DOCUMENT SEGMENT:
====

A TM alone does not give exclusive rights to a domain.

A TM alone does not give exclusive rights to a domain.

A three member panel at the WIPO, has found the Complainant of a UDRP against the domain, Milano.com, to be guilty of Reverse Domain Name Hijacking.

Not only is Milano.com a geographical domain referring to Italy’s second largest city, it’s also not acquired secondary meaning, despite the Complainant’s Mexican trademark.

“the Panel concludes that the Respondent is using the Disputed Domain Name in a descriptive manner, rather than in order to target the Complainant’s MILANO mark, which can confer rights and legitimate interests on the Respondent in the Disputed Domain Name.”

In this case, Grupo Milano, S.A. de C.V. of Cuauhtémoc, Mexico City, Mexico made no assertions and provided no evidence to establish that its MILANO mark was well-known outside of Mexico.

In their defense, the Respondent stated the following:

(a) The Complainant failed to establish that it has exclusive rights in the generic word “Milano” (i.e., Italian for Milan). There are at least 2,665 trade marks that have been filed or registered worldwide, which incorporate the word “Milano”. Even in Mexico, where the Complainant is based, there are 174 trade marks that have been filed and registered which include the word “Milano”. The Complainant’s MILANO mark has not acquired sufficient secondary meaning so as to grant the Complainant exclusive rights to use the generic word “Milano”.

====

Entries on target coordinates
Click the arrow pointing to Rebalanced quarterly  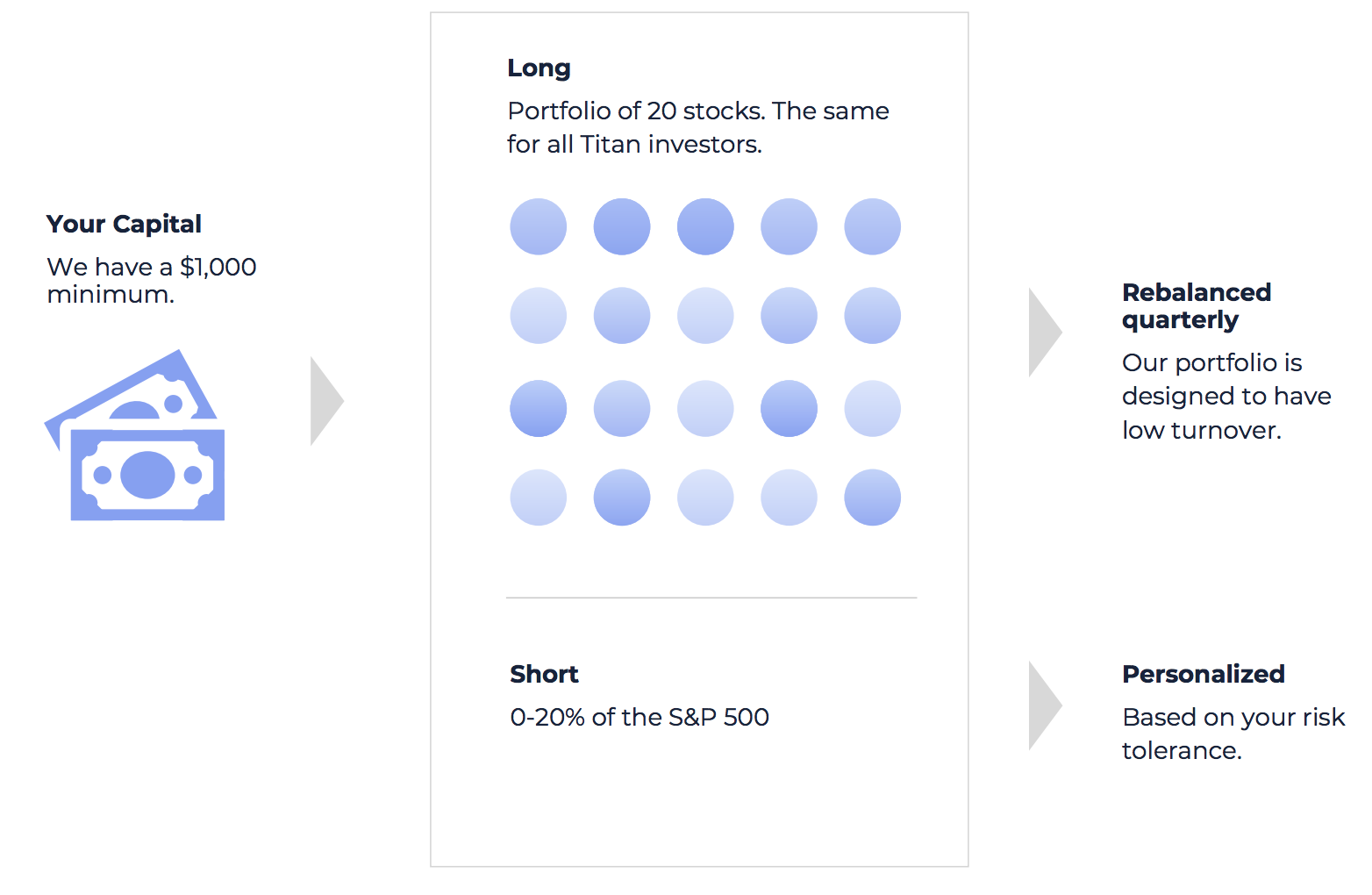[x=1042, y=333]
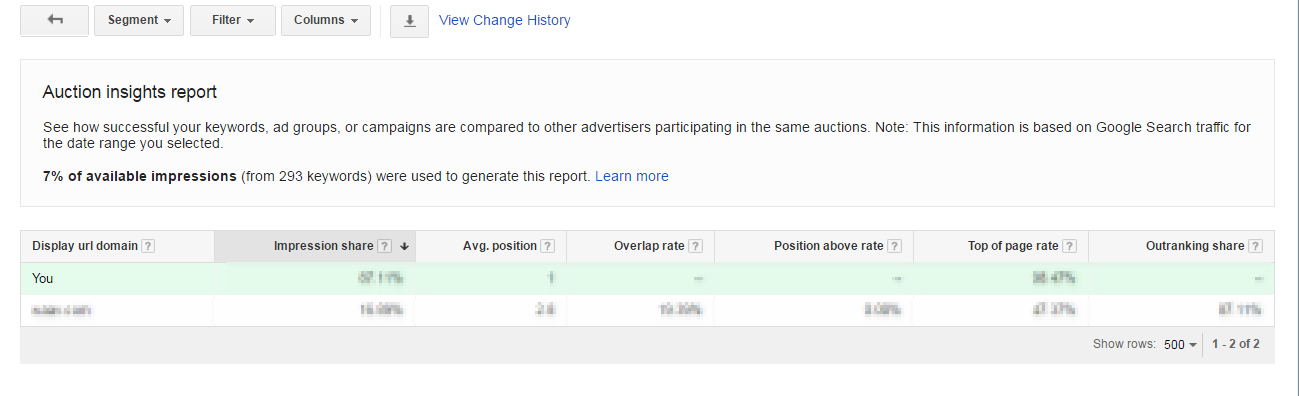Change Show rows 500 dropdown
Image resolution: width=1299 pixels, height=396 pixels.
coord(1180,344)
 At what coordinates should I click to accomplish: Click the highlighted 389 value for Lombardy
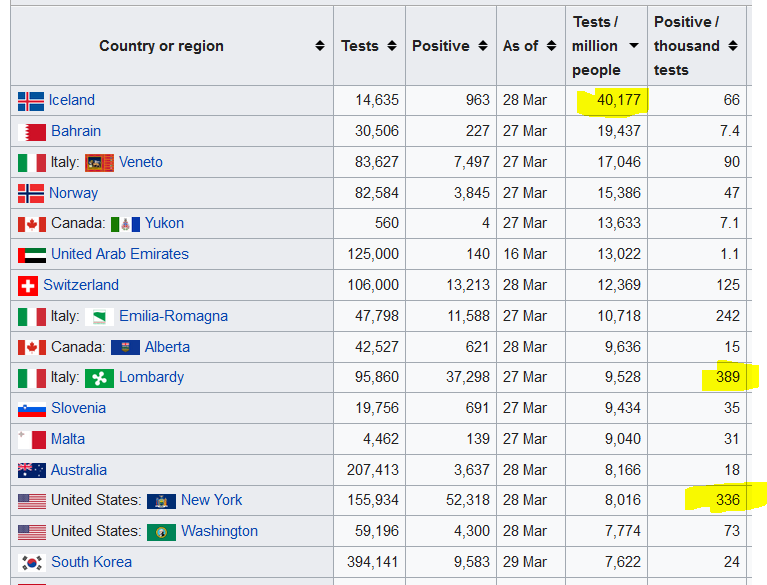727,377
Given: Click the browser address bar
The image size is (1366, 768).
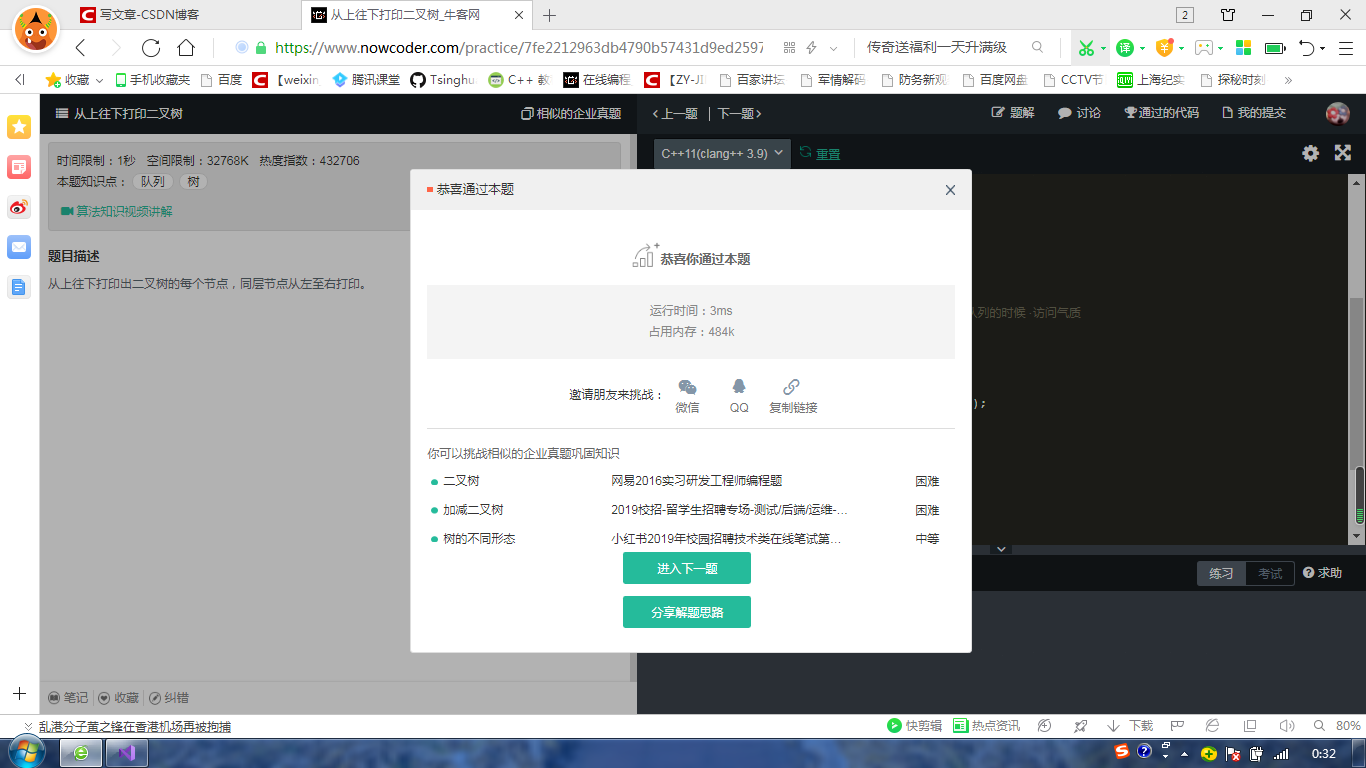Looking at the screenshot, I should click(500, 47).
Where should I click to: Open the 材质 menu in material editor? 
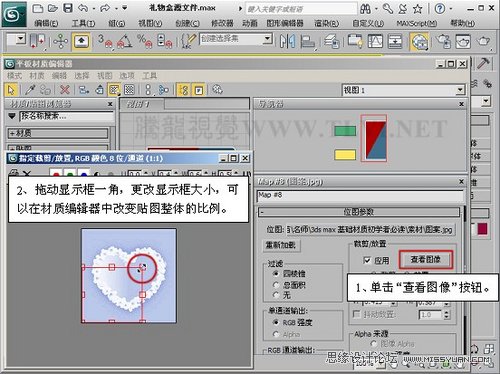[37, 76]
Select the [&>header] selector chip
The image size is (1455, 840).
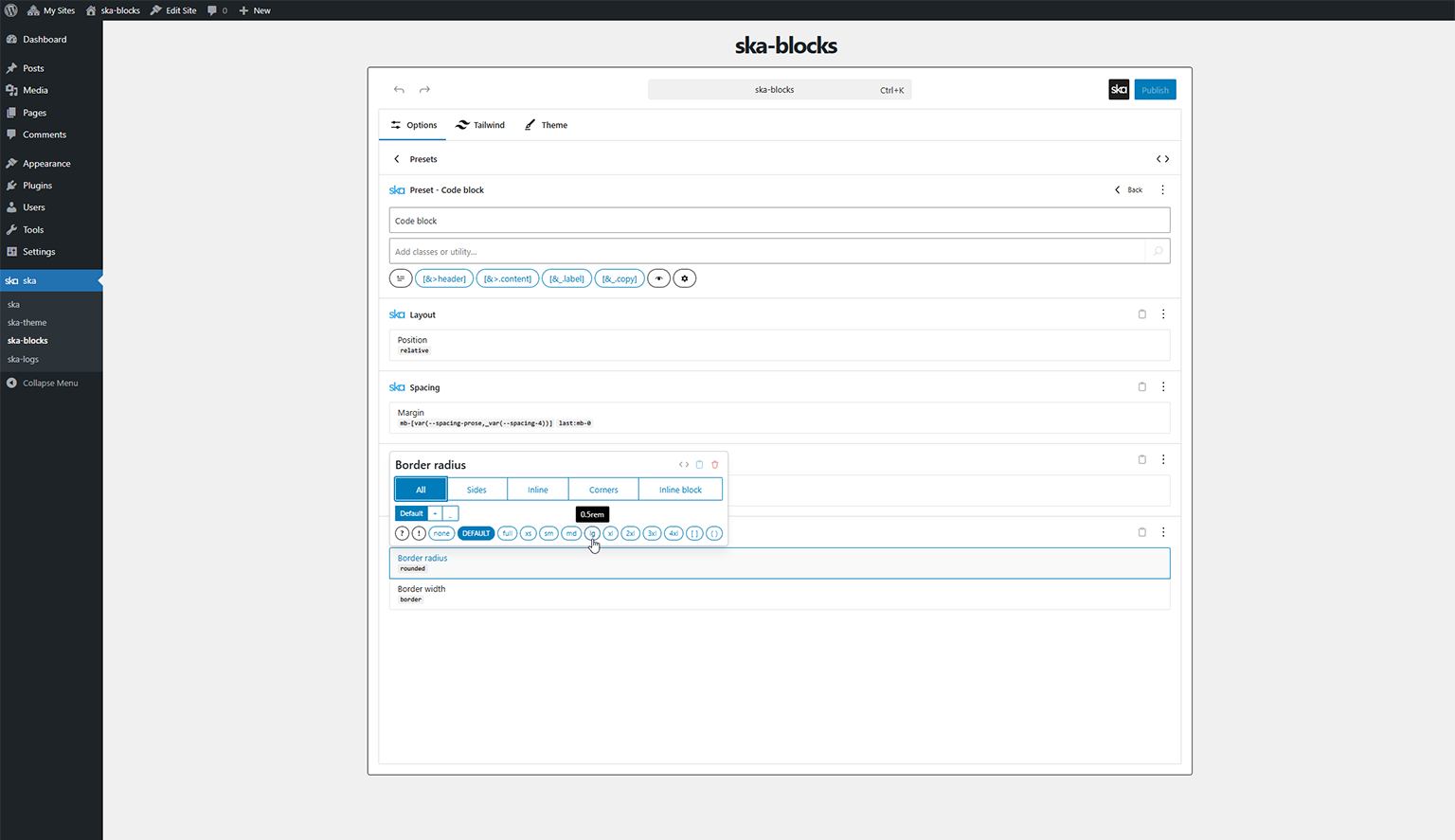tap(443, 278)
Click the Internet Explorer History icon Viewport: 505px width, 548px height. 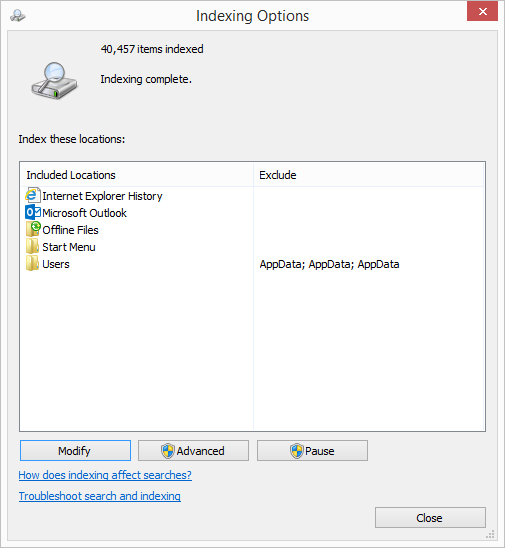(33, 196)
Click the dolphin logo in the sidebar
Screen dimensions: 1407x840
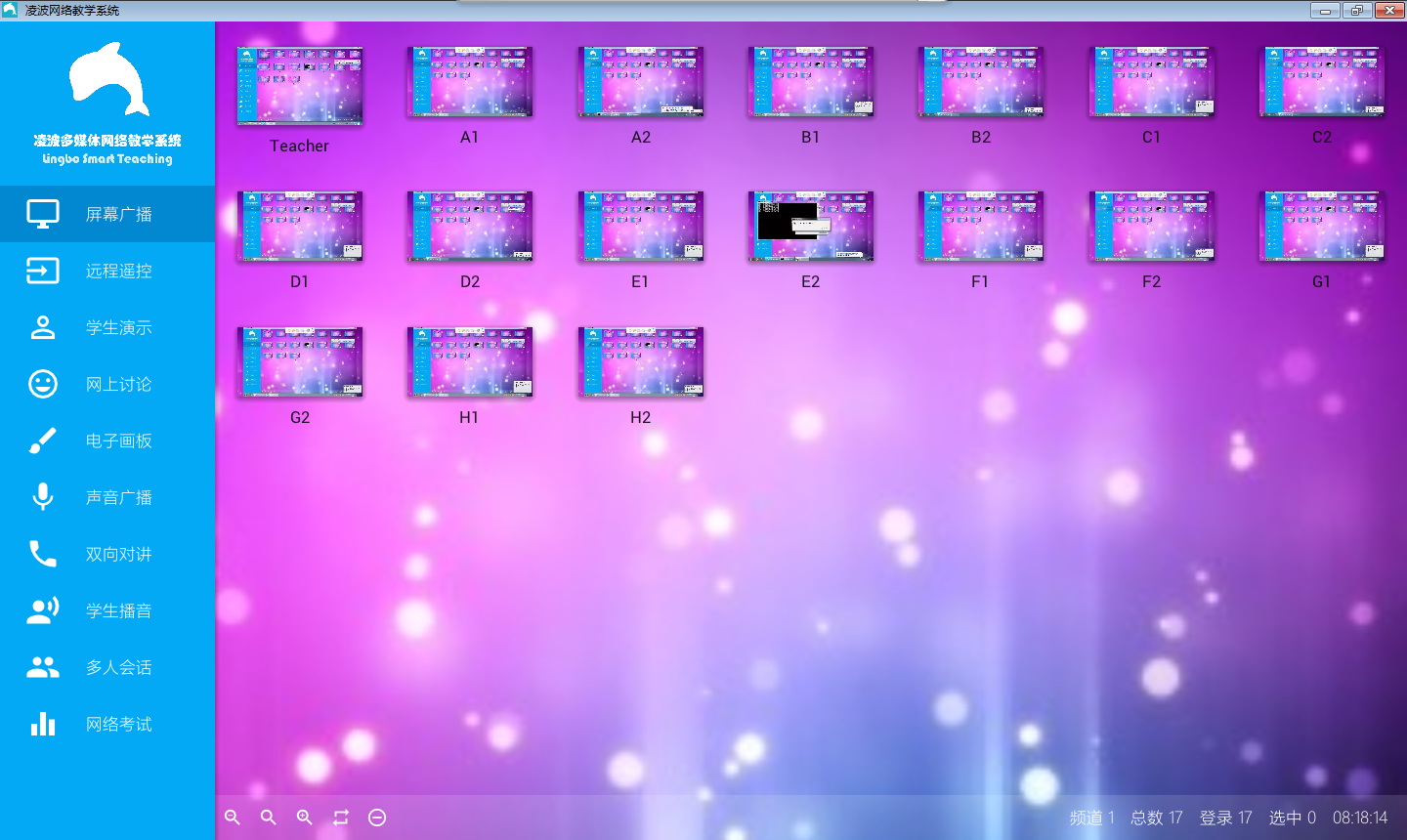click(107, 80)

====

EXERCISE AIM:
In the text on the Milano.com domain dispute, how many trademarks that include the word "Milano" does the Respondent say have been filed and registered in Mexico?

OUTPUT OF THE EXERCISE:
174 trademarks.